By Michael Pham ’17
At PLU, students caught cheating can fail courses, be suspended and expelled. These are the punishments given to capable adults who should know better. If these are the standards that college students are held to, why does Tom Brady get a break? Why does Alex Rodriguez get to pass Willie Mays for all-time home runs?
To put these punishments into perspective, former baseball player Pete Rose was banned from baseball for life after betting on games. This made him ineligible for induction into the MLB Hall of Fame.
Do the punishments really fit the crime?
Sure, Brady and Rodriguez make more money than average Joe’s will earn in a lifetime (according to Forbes, Brady made $38 million last year and Rodriguez was due to be paid $25 million, but forfeited $22 million as part of his punishment).
Even now, Brady has prospered. Forbes also sneaked in a note that Tom Brady merchandise sales have increased 100 percent since the announcement of his suspension.
At this point, it is difficult to believe that the people in the front offices of the NFL and MLB will concoct a future punishment for cheating that pleases everyone involved. One would argue that the Patriots organization is hurting more than Brady after losing draft picks and $1 million.

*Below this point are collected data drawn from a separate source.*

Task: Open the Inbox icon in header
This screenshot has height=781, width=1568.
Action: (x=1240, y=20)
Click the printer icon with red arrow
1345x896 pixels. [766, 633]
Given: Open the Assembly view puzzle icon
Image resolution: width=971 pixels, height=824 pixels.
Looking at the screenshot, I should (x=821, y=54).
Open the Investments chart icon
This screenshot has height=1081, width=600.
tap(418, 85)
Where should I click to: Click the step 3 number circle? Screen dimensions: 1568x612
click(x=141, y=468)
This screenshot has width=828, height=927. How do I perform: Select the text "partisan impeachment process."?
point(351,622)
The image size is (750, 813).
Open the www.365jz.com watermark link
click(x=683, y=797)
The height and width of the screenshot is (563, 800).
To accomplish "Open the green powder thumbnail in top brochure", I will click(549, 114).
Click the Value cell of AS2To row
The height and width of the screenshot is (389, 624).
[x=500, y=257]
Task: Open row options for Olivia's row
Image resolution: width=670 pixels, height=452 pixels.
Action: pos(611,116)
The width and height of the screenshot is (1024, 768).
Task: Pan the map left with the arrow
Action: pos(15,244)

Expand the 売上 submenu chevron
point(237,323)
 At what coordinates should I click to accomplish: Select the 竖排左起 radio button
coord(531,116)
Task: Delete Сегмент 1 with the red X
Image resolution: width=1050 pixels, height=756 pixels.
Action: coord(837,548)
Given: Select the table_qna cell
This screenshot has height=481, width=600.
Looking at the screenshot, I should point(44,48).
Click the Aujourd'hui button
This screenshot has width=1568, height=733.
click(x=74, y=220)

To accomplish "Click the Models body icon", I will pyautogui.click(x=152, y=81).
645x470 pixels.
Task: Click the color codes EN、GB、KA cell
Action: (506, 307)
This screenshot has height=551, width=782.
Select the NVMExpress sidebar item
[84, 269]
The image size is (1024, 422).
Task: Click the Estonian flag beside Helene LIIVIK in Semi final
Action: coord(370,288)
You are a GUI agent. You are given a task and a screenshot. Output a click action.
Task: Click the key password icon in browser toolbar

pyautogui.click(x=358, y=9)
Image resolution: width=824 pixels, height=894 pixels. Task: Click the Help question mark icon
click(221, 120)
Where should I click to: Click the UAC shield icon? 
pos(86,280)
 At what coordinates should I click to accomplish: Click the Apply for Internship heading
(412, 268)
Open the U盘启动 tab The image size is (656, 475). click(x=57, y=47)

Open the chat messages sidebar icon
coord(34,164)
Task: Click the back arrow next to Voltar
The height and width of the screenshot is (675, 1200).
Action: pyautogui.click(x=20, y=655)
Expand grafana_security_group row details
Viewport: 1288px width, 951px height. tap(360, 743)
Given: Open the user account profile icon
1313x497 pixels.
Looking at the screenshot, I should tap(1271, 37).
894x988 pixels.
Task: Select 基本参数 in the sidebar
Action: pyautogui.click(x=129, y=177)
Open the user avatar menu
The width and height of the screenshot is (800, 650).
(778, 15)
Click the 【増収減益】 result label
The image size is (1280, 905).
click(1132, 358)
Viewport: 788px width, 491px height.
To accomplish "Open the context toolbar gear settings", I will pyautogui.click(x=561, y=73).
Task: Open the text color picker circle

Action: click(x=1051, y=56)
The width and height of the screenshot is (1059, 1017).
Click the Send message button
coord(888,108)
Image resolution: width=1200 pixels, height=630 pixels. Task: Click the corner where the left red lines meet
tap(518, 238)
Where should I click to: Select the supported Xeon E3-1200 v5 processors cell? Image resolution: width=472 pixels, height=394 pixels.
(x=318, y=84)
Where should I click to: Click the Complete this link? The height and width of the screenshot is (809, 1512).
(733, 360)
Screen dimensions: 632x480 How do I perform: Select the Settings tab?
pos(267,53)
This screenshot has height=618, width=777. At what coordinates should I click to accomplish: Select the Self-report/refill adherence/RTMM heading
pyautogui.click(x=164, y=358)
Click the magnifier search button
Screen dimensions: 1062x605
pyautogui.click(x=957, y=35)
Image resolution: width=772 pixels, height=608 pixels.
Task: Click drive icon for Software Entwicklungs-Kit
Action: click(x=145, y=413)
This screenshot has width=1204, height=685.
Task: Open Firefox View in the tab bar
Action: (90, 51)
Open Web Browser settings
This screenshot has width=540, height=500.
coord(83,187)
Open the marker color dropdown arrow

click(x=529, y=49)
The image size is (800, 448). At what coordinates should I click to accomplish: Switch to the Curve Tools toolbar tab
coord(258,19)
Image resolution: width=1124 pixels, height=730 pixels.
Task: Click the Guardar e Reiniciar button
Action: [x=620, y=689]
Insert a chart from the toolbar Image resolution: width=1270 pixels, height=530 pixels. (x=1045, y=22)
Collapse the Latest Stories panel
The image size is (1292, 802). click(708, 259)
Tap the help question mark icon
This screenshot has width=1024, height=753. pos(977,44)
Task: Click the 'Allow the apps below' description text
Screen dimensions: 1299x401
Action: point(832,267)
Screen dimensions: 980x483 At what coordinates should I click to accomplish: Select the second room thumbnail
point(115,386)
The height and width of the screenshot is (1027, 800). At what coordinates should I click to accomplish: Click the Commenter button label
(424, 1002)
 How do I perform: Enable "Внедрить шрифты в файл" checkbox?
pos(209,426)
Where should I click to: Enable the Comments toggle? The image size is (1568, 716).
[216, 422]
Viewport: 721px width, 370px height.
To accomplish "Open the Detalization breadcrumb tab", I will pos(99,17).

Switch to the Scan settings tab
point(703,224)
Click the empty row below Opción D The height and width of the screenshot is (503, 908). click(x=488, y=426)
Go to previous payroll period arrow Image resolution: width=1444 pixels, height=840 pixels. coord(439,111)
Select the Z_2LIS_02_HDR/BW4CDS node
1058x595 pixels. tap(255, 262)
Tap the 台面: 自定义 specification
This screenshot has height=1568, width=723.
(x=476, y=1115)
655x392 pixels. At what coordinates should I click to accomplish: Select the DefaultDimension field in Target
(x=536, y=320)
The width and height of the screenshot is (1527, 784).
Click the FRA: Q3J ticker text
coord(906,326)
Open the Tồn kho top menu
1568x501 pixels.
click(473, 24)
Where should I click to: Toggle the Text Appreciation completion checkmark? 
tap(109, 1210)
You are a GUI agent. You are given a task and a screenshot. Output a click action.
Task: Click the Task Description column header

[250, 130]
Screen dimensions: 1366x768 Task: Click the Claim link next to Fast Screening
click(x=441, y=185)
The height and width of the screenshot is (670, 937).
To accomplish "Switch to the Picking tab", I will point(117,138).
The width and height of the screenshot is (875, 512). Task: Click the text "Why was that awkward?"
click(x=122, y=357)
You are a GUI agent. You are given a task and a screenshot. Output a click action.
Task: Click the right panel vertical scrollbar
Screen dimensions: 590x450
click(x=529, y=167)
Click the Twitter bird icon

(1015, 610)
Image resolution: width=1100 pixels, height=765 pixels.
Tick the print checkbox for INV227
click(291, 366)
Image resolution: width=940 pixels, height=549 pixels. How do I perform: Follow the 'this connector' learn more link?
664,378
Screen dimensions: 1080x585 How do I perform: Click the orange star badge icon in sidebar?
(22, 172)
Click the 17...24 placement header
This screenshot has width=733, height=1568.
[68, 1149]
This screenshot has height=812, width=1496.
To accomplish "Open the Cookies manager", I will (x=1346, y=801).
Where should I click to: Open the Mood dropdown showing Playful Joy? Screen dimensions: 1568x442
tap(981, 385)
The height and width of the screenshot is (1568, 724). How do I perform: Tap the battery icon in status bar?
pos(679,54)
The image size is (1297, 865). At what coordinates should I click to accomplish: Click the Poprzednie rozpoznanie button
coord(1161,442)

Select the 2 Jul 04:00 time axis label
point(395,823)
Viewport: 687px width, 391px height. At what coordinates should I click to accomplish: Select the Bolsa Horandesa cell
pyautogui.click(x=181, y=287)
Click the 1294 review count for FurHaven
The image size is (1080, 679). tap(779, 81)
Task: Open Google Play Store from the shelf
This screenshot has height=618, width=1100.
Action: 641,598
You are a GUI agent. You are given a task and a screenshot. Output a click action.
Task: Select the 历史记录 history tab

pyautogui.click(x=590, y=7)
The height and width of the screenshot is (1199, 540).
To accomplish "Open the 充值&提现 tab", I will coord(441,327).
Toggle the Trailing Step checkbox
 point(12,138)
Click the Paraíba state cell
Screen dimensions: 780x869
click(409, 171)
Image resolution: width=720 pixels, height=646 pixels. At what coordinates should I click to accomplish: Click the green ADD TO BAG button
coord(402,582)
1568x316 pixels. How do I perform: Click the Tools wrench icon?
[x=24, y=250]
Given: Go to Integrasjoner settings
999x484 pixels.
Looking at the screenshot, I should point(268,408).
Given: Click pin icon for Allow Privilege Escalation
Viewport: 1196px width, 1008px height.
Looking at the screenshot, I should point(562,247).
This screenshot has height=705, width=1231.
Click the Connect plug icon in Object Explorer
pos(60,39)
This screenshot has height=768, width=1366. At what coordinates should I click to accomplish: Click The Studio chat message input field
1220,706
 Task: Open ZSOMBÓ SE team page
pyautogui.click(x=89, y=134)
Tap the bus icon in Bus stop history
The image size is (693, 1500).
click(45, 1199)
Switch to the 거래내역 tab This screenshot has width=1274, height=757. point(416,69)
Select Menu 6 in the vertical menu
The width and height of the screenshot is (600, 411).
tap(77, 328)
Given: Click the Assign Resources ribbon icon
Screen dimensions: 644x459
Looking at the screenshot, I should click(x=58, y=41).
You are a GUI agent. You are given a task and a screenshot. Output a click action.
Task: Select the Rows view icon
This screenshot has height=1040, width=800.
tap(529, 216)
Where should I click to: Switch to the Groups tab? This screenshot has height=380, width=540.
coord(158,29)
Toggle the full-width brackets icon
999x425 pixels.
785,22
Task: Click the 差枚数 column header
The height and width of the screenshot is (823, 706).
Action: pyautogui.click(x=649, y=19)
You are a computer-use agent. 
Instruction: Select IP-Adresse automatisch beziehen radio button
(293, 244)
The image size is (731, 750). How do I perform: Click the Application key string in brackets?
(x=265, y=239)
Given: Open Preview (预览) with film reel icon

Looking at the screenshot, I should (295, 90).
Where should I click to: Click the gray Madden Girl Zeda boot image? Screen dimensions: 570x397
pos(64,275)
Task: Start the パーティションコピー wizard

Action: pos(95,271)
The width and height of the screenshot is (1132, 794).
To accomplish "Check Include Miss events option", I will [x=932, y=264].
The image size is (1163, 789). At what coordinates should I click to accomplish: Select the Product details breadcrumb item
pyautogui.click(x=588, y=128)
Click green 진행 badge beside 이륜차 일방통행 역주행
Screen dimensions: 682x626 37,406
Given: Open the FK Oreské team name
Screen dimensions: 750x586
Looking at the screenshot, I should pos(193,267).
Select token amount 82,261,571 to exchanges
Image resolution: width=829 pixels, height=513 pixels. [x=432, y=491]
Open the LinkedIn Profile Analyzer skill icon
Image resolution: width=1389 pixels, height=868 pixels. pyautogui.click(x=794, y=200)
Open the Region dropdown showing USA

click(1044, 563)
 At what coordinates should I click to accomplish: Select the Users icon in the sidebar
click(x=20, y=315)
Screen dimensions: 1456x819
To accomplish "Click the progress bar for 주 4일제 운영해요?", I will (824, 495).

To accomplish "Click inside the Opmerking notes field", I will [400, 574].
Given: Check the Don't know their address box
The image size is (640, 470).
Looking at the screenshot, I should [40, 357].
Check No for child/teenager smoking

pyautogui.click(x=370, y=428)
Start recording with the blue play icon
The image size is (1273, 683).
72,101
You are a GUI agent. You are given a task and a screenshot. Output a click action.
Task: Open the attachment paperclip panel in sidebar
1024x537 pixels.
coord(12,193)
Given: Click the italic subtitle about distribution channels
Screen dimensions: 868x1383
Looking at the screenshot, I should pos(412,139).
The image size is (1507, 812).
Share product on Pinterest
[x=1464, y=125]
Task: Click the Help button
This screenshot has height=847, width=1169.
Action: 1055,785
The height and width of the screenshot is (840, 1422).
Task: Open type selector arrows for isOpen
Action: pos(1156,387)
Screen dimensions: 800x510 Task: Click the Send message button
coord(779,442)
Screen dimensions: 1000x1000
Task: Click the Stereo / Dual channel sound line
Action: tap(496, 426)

Brady will still play against the Colts (coincidentally the team that noticed his small balls) and Rodriguez will still be smacking homers out of the park.
Since we now know that the leagues won’t hand out effective punishments, who is it up to?
The fans that followed these icons game after game, leading their teams to glory and ultimate shame.
At PLU, students caught cheating are thrown out and don’t have people cheering for them to get back up as part of the underdog narrative. Why are fans still supporting Brady and cheering for Rodriguez?